Une vapeur blanche émergea des semelles de Chang Geng. Il n’eut pas le temps de se relever avant que les jambières d’acier attachées à ses jambes ne l’entraînent une dizaine de mètres plus loin. Quelques secondes après que l’avertissement ait été donné, un énorme bloc de pierre tomba du ciel et écrasa le casque du barbare avec un fracas retentissant, si bruyant qu’il sembla résonner pendant trois jours et trois nuits.
- Comment osez-vous me défroquer, bande de bâtards ? hurla Ge Pangxiao. Vous allez voir ce que vous allez voir !
Après avoir été trainé sur le sol, Chang Geng était couvert de terre. Alors qu’il était sur le point de se débattre avec sa jambe restante, un poids pesa sur sa nuque. Une immense main de fer descendit des cieux, le soulevant par la peau du cou. Chang Geng tendit instinctivement la main vers son manchon de fer, mais ce soldat barbare ne lui donna aucune chance de se défendre, résolu à le projeter contre un mur. Shen Yi était occupé à affronter le prince barbare. Il était trop loin pour l’aider…
Puis retentit le hennissement aigu d’un cheval, et une flèche en fer scintillante traversa le ciel avec une force implacable. Transperçant le plastron d’acier de l’armure, elle plaqua le barbare ayant saisi Chang Geng contre une section de mur basse. Incapable de supporter le poids de l’amure lourde, le petit mur s’écroula. Chang Geng atterrit sur une pile de gravats, quelque peu amoché. Entendant le cri strident d’un rapace, il leva les yeux et vit d’énormes ombres noires tournant en rond dans le ciel. Le nombre de leurs arcs et de leurs flèches en fer submergea les dix-huit guerriers de fer du prince barbare.
Le prince barbare leva la tête, le regard si noir que ses yeux manquèrent de s’arracher à leurs orbites.
- Les Faucons Noirs !
- En effet, dit une voix non loin. Ça faisait longtemps. Les trois divisions du Bataillon de Fer Noir présentent leurs respects à Son Altesse.
L’intégralité du corps de Chang Geng tressaillit devant la familiarité de cette voix. Agenouillé parmi les débris, il se retourna pour fixer l’homme en armure légère qui était arrivé à dos de cheval, incrédule.

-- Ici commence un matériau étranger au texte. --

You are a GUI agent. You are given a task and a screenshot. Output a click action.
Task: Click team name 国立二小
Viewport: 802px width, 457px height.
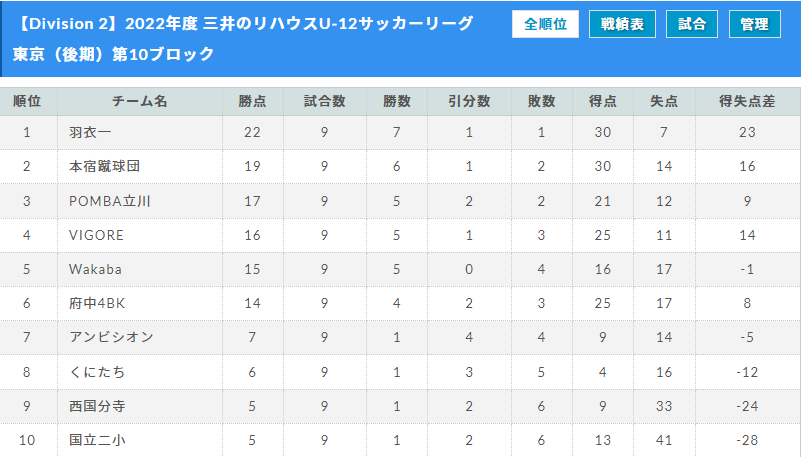tap(97, 440)
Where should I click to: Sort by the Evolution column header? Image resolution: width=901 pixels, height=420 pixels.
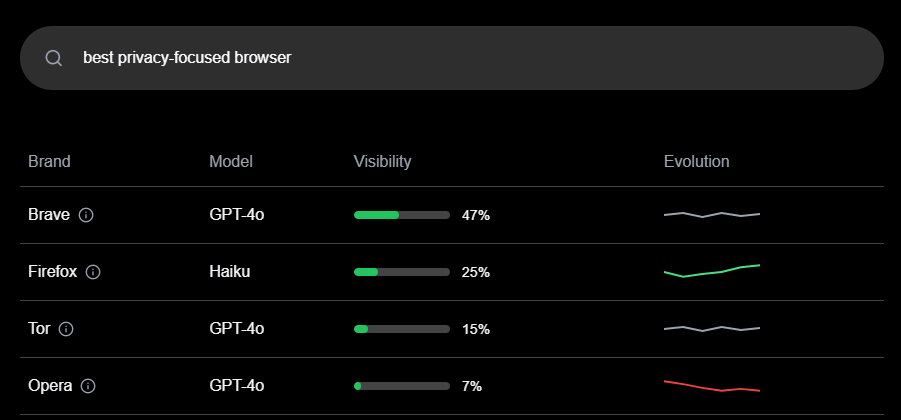click(696, 161)
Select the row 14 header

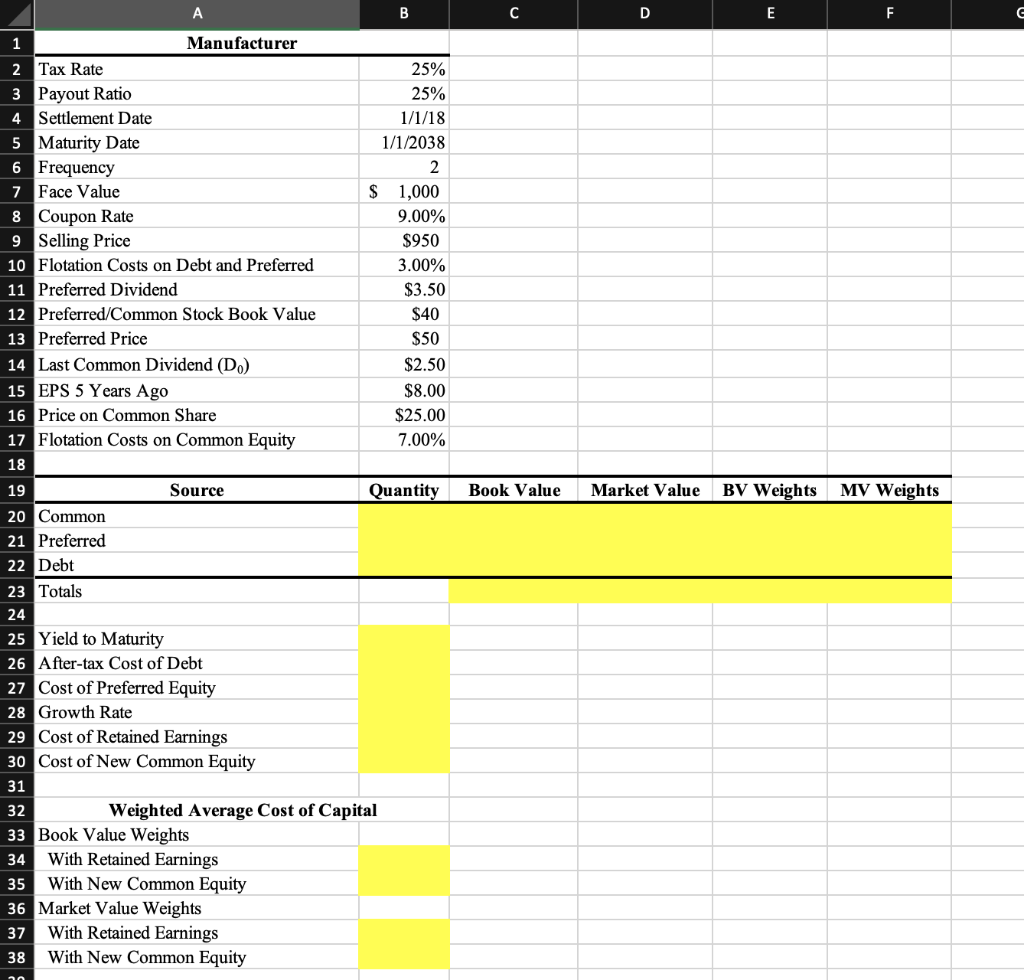point(16,365)
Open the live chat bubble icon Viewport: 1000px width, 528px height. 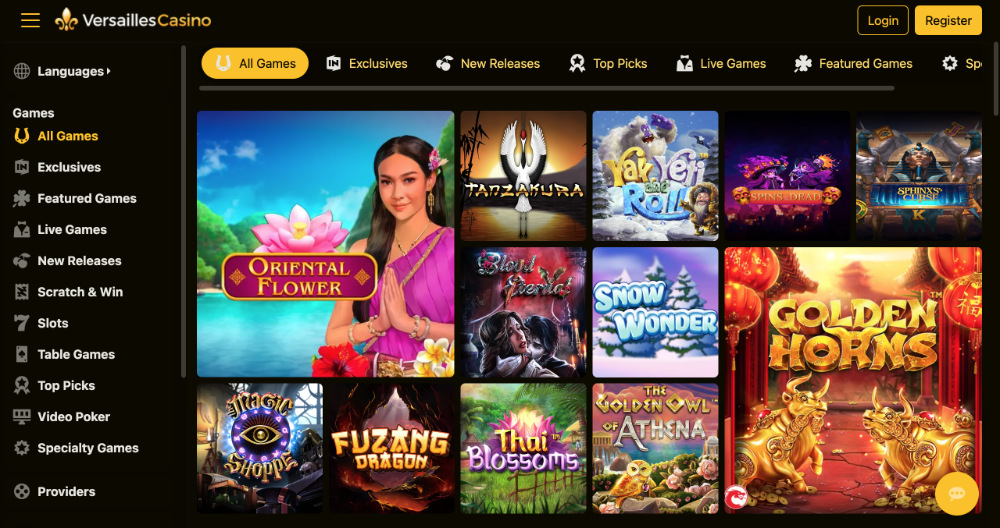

Cet homme portait l’armure la plus légère qui soit, également appelée petite peau. Une armure spécialement conçue pour monter à cheval, son poids n’excédant pas quinze kilos. Il ne portait aucune visière et tenait nonchalamment son casque dans une main, dévoilant un visage qui avait déjà envahi les rêves de Chang Geng. Le grain de beauté vermillon au coin de son œil brûlait d’un rouge ardent.
Perché sur le mur, Ge Pangxiao vacilla légèrement et manqua de basculer dans le vide. Il se pinça violemment la cuisse.
- Mon dieu… Ne serais-tu pas Oncle Shiliu ?
- C’est exact, mon cher petit neveu.
« Shiliu » éperonna tranquillement son étalon, comme si les rangs ennemis ne méritaient pas son attention. Il tira fièrement un coupe-vent de sa ceinture, dont il se servit pour repousser le corps du soldat barbare. Ensuite, il se tourna vers Ge Pangxiao et l’interpela gentiment :
- Gamin, qu’est-ce que tu crois être en train de faire, à agiter ta saucisse en public ? Trouve-toi au moins une feuille.
Embarrassé, Ge Pangxiao s’empressa de se couvrir.
Chang Geng le dévisagea sans faiblir, oubliant où il se trouvait quelques instants. Croisant son regard, Shiliu descendit de son cheval et se pencha légèrement pour tendre sa main à Chang Geng.
- Votre sujet, Gu Yun, est arrivé en retard. Veuillez m’excuser, Votre Altesse.